Samsung eyes M&As to fulfil software plans

Caroline Gabriel/Wireless Watch
22 Aug 2011
00:00

If the Google-Motorola deal confirms one conclusion about the modern mobile industry, it is that power has convincingly shifted from hardware to software. Rivals who are sanguine about Motorola’s still impressive product engineering skills are scared that the firm will gain early access to new Android features via its future parent.

Increasingly, the main way to differentiate an Android device is via a strong user interface, like HTC Sense, or distinctive app store – and Apple has clearly shown how an integrated hardware/software experience and a compelling user interface can make up for all kinds of mediocre hardware specs.

In this environment, the traditional, spec sheet-focused handset makers have been vulnerable. Nokia‟s much maligned former CEO, Olli-Pekka Kallasvuo, saw that clearly and before most of his rivals, but the strategy he outlined to turn the Finnish giant into a web and software firm was over-ambitious and often poorly executed. Hence Nokia‟s conversion into a chattel of the biggest software player of them all, Microsoft. HTC has been moving rapidly to accumulate software and media assets, but the biggest cultural change is that being kicked off at Samsung.

The Korean vendors have been the ultimate in prioritizing hardware innovations over user experience, but in the past few years Samsung has been hiring huge teams of developers and building up its software expertise. Now, the company‟s chairman, Lee Kun-hee, has called on senior executives to explore options for expanding the firm‟s own software platform, including possible acquisitions of its own.

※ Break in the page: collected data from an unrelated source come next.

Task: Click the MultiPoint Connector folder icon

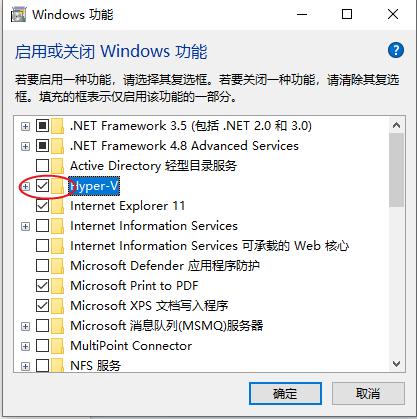Action: [x=58, y=346]
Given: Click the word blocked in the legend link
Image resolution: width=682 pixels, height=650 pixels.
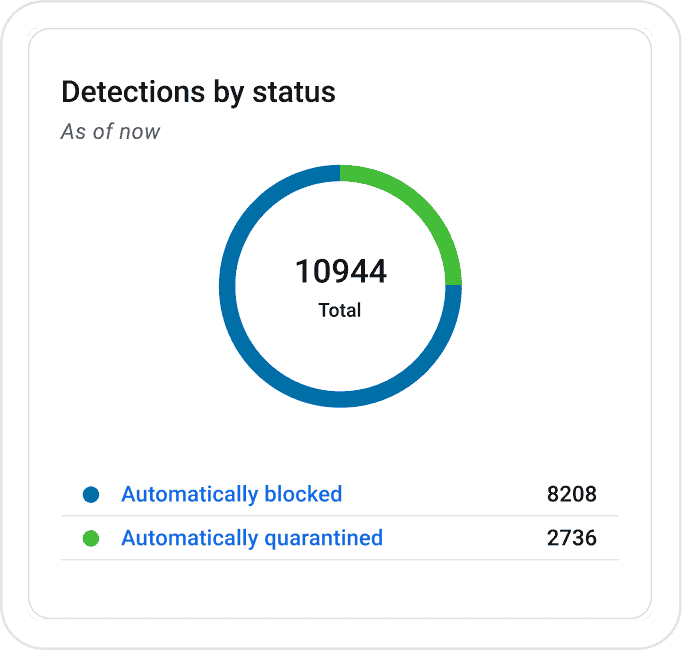Looking at the screenshot, I should pyautogui.click(x=303, y=494).
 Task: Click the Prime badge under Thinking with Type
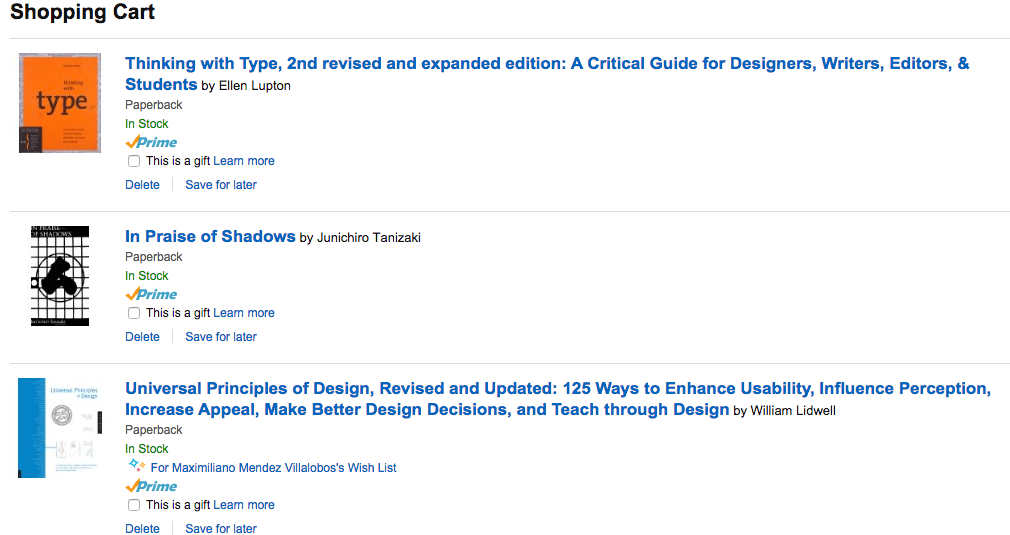pyautogui.click(x=151, y=142)
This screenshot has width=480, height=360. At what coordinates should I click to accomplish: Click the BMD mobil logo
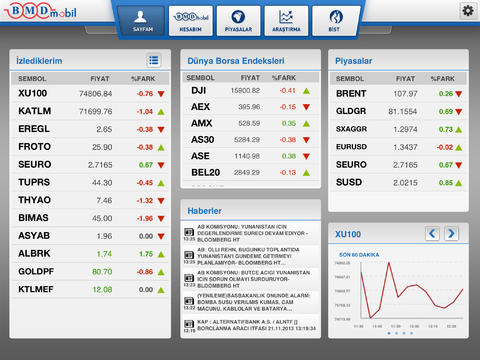pos(41,12)
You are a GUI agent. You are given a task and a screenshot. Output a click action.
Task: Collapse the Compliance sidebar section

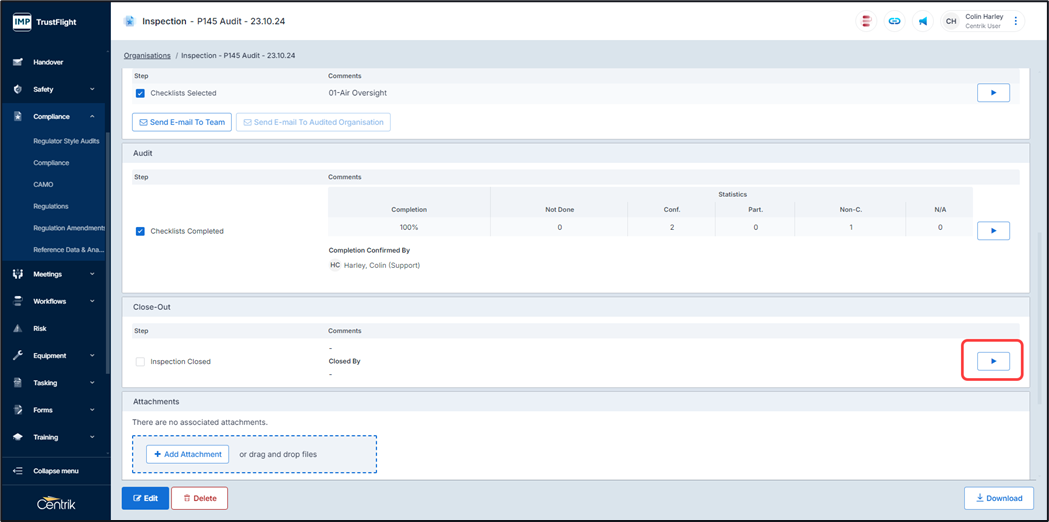[92, 117]
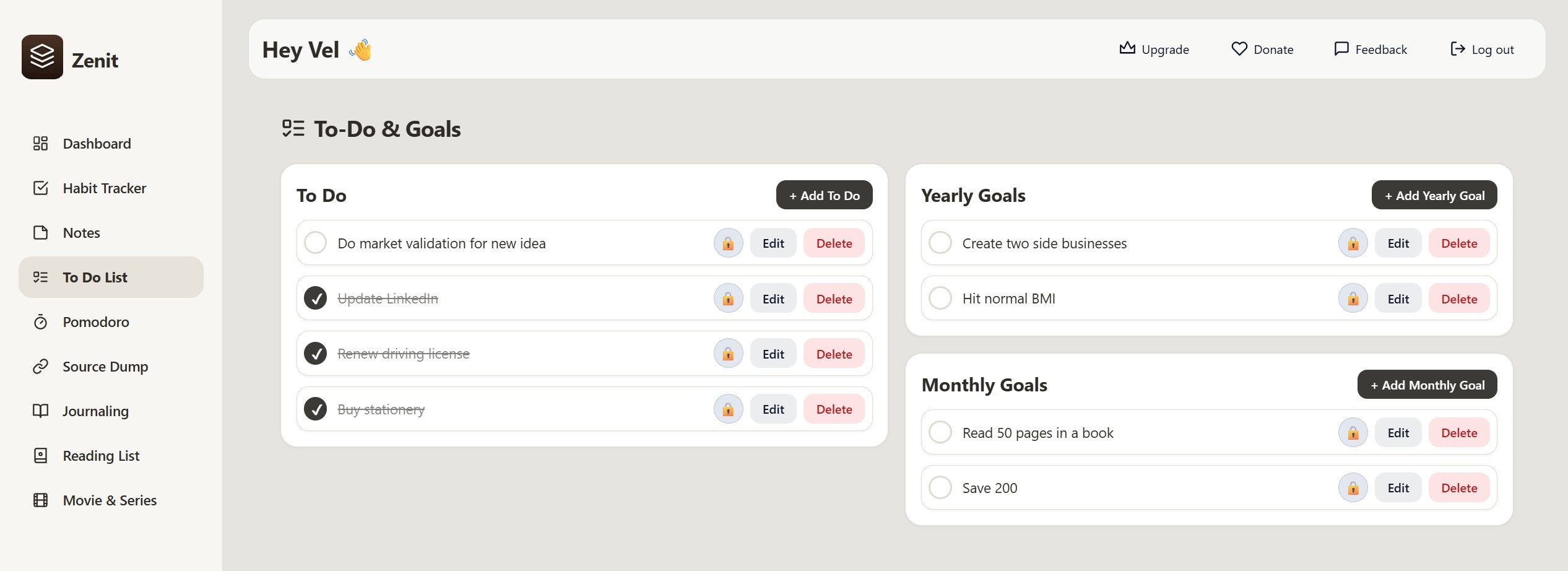Click the Feedback speech bubble icon
Viewport: 1568px width, 571px height.
click(x=1341, y=48)
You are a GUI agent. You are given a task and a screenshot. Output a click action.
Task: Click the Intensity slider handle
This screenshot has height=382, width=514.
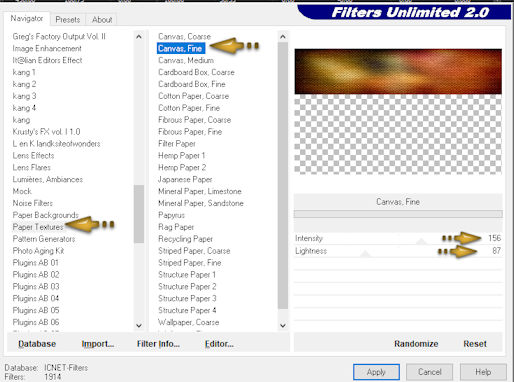(421, 241)
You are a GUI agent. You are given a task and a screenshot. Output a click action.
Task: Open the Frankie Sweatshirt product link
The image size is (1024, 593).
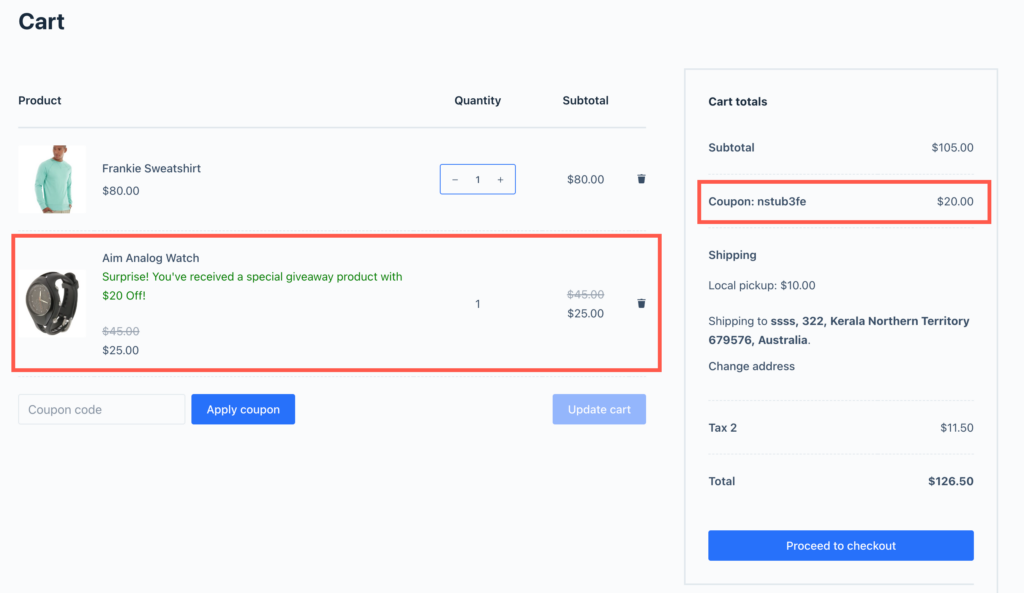click(x=151, y=169)
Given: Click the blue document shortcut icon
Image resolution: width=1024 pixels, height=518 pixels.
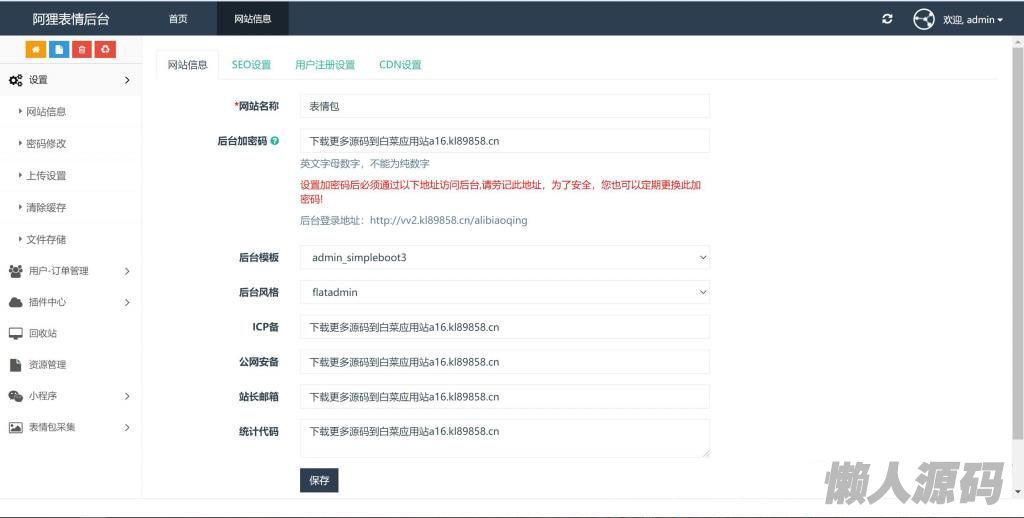Looking at the screenshot, I should point(59,49).
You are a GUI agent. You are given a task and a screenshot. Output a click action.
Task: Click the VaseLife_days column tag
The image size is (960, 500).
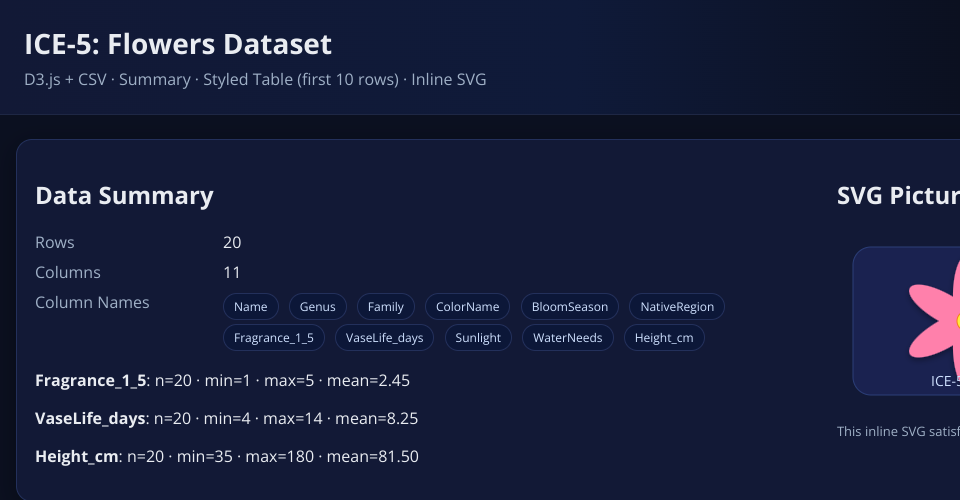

According to insiders who spoke to the Korea Herald, Lee called a meeting on Wednesday with top managers and told them that Samsung needed to enhance its software competitiveness to match the hardware advantages the company enjoys. The firm has been going down this road for a couple of years, creating its homegrown operating system, Bada, for midrange smart-phones; making the TouchWiz user interface increasingly strategic; and creating various app and content stores.

Lee reportedly told the meeting: "We must pay attention to the fact that IT power is moving away from hardware companies such as Samsung to software companies." It seems that Lee is looking to protect his firm against possible negative effects of the Motorola deal, even though, in official statements, Samsung has said the acquisition would strengthen the whole Android base (and it may hope that Google will make such a mess of running Motorola that one competitor will effectively be neutralized).